(WHAT THE TASK REQUIRES): Scanning the entries below, copy every line that contains the word "handle".

Start of DATASET RECORDS

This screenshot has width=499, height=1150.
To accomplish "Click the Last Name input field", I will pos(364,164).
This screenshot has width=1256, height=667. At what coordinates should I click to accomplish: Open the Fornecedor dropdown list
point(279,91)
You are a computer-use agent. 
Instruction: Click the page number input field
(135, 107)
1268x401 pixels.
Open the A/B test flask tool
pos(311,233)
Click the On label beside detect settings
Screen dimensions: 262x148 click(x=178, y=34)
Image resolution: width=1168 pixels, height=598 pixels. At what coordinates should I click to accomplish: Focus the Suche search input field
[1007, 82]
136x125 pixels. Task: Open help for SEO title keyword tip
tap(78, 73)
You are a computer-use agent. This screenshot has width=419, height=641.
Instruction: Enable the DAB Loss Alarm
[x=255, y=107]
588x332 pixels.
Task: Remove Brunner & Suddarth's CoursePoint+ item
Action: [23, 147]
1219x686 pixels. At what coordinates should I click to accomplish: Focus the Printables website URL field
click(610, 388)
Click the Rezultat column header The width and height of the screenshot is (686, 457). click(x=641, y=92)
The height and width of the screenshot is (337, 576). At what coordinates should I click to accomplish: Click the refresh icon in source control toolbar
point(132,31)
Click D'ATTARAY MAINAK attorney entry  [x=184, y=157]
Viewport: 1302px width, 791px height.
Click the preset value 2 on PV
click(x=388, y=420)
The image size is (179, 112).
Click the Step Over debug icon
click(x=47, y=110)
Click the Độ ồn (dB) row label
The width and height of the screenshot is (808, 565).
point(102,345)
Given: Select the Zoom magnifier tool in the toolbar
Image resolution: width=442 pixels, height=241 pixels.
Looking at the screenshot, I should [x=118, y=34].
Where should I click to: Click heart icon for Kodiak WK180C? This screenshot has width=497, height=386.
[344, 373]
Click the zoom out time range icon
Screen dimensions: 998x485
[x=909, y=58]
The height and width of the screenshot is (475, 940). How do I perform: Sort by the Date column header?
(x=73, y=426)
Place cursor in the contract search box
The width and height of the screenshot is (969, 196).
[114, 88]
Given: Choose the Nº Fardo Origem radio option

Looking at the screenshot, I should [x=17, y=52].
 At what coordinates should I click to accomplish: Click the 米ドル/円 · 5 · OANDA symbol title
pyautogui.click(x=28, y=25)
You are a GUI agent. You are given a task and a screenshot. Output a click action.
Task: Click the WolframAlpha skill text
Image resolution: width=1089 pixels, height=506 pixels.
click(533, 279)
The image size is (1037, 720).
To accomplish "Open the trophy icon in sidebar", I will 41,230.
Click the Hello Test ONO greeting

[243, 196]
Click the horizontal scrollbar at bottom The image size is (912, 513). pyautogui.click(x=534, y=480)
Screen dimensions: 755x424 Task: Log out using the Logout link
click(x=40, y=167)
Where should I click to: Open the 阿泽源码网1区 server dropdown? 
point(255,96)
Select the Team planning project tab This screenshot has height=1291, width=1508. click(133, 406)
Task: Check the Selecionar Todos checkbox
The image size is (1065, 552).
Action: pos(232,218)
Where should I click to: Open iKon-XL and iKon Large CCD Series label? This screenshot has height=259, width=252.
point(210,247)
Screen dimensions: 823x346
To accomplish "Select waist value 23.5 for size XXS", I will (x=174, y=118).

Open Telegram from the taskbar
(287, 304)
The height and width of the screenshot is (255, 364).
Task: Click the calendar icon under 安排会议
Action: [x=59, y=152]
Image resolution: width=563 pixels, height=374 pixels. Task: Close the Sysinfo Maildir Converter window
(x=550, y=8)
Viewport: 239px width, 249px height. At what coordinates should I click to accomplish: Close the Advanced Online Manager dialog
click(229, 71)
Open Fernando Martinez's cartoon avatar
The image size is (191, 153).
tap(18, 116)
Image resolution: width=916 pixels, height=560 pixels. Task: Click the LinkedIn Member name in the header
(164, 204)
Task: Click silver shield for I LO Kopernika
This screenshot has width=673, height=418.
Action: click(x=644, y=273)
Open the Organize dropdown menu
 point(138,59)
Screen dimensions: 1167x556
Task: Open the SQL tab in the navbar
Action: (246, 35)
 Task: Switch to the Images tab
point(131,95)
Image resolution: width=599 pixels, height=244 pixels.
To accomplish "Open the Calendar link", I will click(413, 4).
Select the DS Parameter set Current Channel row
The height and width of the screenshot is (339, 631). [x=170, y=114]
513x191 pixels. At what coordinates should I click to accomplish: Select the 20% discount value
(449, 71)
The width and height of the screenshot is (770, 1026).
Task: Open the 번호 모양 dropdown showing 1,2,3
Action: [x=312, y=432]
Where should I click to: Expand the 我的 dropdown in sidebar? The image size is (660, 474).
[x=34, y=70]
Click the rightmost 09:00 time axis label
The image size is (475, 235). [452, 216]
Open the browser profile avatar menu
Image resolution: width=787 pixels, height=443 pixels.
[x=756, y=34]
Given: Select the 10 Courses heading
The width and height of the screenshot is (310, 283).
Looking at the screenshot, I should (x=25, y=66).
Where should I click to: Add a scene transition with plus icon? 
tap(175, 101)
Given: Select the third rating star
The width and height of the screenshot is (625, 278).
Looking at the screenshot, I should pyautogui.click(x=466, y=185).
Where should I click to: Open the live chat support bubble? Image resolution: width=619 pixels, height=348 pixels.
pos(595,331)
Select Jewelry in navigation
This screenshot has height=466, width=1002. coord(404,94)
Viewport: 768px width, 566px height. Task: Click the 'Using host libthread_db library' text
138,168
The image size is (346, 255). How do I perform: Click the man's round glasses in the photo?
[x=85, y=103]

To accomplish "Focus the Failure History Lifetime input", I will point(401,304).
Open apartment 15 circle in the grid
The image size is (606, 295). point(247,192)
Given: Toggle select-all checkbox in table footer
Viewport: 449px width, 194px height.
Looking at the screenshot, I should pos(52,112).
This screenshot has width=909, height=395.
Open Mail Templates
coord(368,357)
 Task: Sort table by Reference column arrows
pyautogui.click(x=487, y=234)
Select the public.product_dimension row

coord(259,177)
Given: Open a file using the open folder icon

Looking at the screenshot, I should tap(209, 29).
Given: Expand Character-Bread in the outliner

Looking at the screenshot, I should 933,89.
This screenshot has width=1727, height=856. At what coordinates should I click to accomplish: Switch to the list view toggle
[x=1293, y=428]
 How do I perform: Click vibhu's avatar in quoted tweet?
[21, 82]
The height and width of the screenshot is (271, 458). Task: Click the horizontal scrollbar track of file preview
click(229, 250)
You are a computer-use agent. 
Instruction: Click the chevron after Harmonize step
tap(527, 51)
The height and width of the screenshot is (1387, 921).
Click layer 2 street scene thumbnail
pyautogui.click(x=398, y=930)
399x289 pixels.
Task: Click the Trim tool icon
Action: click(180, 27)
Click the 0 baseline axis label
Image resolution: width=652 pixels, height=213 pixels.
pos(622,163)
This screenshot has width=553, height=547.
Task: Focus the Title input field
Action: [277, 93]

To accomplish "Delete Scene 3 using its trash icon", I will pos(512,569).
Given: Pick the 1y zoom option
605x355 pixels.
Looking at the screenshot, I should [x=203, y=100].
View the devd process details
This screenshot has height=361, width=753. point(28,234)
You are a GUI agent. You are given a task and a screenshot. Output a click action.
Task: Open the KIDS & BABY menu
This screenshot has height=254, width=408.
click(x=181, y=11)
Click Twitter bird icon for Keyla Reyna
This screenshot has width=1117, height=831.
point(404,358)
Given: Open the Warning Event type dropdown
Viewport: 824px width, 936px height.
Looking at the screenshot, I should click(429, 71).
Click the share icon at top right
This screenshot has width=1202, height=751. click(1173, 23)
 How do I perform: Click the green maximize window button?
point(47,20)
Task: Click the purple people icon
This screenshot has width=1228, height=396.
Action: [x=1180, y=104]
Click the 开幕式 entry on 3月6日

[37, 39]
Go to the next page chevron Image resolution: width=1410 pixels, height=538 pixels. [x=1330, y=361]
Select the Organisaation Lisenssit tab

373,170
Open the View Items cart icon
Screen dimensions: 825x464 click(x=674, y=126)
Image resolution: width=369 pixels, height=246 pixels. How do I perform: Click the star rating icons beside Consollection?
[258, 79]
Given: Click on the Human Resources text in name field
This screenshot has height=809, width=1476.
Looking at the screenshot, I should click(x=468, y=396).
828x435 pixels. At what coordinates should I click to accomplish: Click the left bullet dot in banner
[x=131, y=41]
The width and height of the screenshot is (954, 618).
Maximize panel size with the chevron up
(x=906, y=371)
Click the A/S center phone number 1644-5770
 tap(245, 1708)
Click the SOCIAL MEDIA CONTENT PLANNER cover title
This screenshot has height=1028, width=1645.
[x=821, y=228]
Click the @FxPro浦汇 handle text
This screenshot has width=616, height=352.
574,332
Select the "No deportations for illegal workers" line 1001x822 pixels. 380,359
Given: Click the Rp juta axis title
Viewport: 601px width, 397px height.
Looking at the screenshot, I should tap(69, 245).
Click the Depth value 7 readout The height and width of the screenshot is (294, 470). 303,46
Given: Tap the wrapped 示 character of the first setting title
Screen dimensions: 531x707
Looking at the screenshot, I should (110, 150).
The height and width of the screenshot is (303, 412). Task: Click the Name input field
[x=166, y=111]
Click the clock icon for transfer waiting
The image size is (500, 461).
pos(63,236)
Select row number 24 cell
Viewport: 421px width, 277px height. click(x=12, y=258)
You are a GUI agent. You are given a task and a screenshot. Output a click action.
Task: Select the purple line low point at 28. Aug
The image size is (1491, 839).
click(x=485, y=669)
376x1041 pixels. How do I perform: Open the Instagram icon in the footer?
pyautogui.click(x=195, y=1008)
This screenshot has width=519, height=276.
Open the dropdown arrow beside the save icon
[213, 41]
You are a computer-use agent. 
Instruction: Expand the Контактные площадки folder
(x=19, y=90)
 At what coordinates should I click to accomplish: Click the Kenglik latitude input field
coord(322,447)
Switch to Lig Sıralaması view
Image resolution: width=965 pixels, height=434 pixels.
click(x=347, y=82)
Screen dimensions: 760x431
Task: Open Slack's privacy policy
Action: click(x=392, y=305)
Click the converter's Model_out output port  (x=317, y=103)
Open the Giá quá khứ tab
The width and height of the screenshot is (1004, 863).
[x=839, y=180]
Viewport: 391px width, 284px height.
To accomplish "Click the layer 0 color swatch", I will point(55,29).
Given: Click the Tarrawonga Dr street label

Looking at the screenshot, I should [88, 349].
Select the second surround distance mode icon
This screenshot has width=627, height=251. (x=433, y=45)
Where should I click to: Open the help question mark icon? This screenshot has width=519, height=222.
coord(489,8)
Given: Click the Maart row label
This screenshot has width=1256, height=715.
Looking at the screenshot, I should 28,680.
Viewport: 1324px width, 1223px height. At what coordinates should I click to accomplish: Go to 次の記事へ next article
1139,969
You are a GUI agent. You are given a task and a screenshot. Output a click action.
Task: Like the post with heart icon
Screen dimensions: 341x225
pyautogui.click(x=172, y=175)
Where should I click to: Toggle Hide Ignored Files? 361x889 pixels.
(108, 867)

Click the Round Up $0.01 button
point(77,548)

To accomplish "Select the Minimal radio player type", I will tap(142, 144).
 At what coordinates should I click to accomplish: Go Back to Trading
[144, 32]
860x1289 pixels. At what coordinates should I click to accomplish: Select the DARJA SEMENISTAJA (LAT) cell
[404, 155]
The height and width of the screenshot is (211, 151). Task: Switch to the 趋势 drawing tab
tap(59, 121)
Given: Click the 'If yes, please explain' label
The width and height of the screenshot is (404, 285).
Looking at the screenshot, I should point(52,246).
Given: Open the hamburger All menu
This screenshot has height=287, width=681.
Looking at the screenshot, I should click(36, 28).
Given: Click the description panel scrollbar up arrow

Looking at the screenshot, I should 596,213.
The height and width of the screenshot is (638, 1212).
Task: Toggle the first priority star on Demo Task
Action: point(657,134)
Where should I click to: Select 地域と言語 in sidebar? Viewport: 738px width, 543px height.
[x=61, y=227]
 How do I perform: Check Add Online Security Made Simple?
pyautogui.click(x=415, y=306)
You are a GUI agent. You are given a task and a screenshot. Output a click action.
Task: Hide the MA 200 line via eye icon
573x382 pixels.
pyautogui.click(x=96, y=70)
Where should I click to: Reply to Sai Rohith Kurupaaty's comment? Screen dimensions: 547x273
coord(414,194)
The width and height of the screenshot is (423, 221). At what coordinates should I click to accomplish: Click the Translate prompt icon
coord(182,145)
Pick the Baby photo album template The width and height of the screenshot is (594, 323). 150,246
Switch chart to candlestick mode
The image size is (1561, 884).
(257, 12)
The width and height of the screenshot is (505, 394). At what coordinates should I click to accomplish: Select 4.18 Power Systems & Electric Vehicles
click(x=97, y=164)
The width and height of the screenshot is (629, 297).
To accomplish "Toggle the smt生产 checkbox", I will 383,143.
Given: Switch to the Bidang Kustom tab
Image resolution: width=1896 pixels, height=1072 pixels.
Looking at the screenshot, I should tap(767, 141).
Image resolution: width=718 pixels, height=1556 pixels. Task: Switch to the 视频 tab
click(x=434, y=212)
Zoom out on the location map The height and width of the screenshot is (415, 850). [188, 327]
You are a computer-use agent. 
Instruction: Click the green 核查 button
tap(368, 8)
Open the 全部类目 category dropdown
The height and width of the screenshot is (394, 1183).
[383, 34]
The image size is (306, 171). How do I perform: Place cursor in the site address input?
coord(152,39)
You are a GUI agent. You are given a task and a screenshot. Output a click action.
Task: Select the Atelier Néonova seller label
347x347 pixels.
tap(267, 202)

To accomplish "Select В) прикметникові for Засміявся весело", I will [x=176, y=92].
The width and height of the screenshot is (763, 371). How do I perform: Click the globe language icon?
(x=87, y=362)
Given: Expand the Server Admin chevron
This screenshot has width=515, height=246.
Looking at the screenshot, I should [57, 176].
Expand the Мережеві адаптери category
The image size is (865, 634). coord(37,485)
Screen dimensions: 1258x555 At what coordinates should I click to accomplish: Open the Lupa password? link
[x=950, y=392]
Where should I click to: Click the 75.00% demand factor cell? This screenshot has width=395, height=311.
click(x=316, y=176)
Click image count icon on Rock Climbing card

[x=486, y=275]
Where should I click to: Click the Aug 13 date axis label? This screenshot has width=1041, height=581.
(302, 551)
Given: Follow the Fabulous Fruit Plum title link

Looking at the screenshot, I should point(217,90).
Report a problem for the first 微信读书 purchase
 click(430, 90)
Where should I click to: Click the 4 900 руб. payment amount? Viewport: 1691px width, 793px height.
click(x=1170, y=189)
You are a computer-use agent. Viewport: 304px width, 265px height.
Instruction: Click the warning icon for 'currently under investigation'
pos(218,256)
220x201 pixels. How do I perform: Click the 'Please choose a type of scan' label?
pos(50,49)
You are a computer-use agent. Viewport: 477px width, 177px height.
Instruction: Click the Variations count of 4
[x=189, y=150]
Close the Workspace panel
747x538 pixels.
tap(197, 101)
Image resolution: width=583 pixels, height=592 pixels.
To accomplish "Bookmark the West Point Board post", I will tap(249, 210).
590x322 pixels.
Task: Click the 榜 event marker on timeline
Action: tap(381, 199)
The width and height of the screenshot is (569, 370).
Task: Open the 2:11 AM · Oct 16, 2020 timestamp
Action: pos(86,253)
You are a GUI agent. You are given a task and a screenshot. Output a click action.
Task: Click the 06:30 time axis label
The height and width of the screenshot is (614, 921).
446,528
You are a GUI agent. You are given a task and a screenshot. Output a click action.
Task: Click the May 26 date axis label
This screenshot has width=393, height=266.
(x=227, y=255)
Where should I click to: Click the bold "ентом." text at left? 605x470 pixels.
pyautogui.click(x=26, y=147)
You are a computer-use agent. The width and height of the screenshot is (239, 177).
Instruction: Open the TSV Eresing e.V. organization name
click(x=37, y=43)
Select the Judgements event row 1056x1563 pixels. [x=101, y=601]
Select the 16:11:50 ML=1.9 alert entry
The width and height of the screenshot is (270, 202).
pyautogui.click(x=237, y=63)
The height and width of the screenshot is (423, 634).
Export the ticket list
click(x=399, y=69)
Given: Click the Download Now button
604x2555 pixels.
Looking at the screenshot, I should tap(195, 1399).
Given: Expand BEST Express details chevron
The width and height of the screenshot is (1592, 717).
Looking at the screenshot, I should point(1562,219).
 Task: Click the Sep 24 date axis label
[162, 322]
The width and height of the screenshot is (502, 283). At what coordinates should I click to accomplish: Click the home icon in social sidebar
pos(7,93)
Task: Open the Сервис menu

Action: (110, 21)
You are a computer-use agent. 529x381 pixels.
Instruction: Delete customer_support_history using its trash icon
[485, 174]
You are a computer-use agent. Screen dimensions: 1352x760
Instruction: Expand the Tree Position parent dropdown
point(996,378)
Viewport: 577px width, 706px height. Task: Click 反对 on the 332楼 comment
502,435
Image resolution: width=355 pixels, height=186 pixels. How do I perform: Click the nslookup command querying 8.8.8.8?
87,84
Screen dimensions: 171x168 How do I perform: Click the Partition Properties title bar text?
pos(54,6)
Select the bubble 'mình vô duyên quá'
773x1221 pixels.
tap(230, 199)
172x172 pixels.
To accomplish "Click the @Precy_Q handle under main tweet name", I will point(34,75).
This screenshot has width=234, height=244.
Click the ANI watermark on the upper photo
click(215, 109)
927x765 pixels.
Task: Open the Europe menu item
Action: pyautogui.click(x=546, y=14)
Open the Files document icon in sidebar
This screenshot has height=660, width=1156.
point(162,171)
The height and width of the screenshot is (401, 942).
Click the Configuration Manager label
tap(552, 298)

End of DATASET RECORDS

(SOLUTION TO THE PROBLEM):
Click the @FxPro浦汇 handle text
To accomplish "Click the @Precy_Q handle under main tweet name", I will point(34,75).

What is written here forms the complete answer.